Scott Wood

No. 13
- Position: Quarterback

Personal information
- Born: December 31, 1968 (age 57)
- Listed height: 6 ft 3 in (1.91 m)
- Listed weight: 215 lb (98 kg)

Career information
- College: Saint Mary's (CA)

Career history
- San Jose SaberCats (1995–1997); San Jose SaberCats (1999–2000); San Jose SaberCats (2002); San Jose SaberCats (2004)*;
- * Offseason or practice squad member only

Career AFL statistics
- Comp. / Att.: 368 / 678
- Passing yards: 4,782
- TD–INT: 72–23
- QB rating: 89.12
- Rushing TDs: 6
- Stats at ArenaFan.com

= Scott Wood (American football) =

American football player (born 1968)

Scott Wood (born December 31, 1968) is an American former professional football quarterback who played five seasons with the San Jose SaberCats of the Arena Football League (AFL). He played college football at Saint Mary's College of California.

==Early life==
Scott Wood was born on December 31, 1968. He played college football at Saint Mary's College of California.

==Professional career==
Wood first played for the AFL's San Jose SaberCats from 1995 to 1997. He briefly retired from football in 1998. He returned to the SaberCats in 1999, starting 13 games and recording 45 touchdown passes.

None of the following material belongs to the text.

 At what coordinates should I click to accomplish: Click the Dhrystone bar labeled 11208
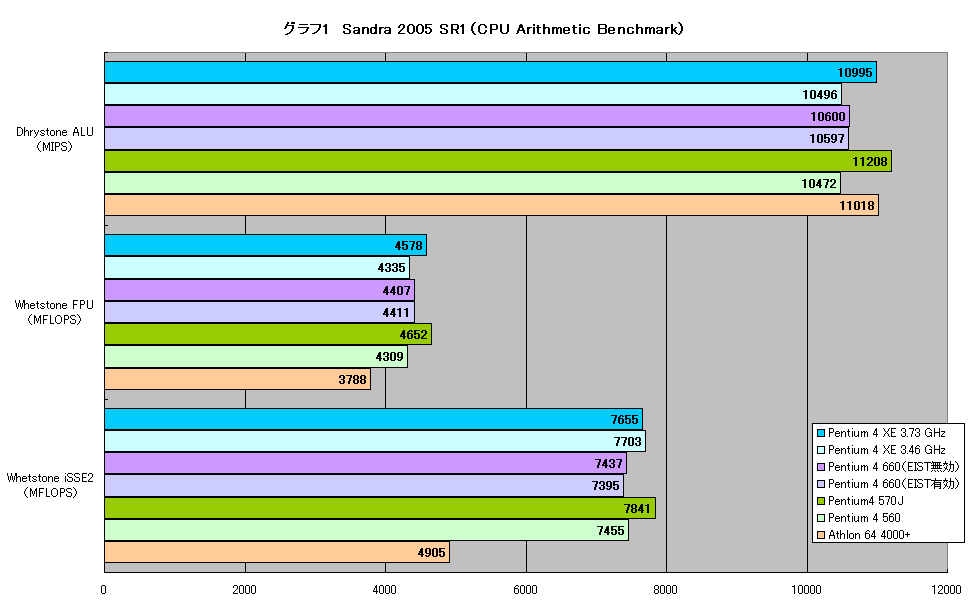point(498,162)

Wood also set team single-season records with 422 pass attempts, 235 completions and 3,069 yards. He played for the team till 2000. He signed with the SaberCats on July 18, 2002, returning to serve as John Dutton's backup. Wood was later signed to the team's practice squad on April 30, 2004, and released by the SaberCats on June 30, 2004.

===AFL statistics===

| Year | Team | Passing |  |  |  |  |  |  | Rushing |  |  |
| Cmp | Att | Pct | Yds | TD | Int | Rtg | Att | Yds | TD |
| 1995 | San Jose | 2 | 5 | 40.0 | 34 | 0 | 1 | 24.17 | 1 | -4 | 0 |
| 1996 | San Jose | 15 | 26 | 57.7 | 117 | 2 | 0 | 88.14 | 1 | 9 | 1 |
| 1997 | San Jose | 106 | 208 | 51.0 | 1,442 | 22 | 6 | 87.86 | 10 | 13 | 1 |
| 1999 | San Jose | 235 | 422 | 55.7 | 3,069 | 45 | 15 | 90.64 | 21 | 26 | 4 |
| 2000 | San Jose | 10 | 17 | 58.8 | 120 | 3 | 1 | 95.59 | 0 | 0 | 0 |
| Career |  | 368 | 678 | 54.3 | 4,782 | 72 | 23 | 89.12 | 33 | 44 | 6 |

==Personal life==
Scott currently teaches at College Park High School in Pleasant Hill, California.